- Aim of the exercise:
Beginning with the line that holds "You are a GUI" in the data below, give again every line through the one that holds "Task: Check the cloud save status icon", exactly as written.

- Available records:
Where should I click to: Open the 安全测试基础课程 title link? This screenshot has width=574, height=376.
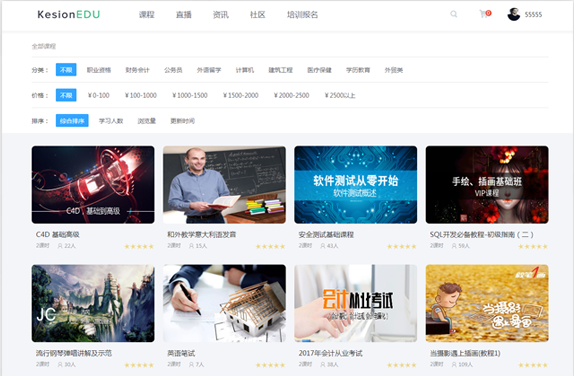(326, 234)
==
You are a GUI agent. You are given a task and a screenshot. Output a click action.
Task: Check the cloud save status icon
==
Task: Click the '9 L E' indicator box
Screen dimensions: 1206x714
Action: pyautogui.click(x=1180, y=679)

- Solution to this exercise:
You are a GUI agent. You are given a task and a screenshot. Output a click action.
Task: Check the cloud save status icon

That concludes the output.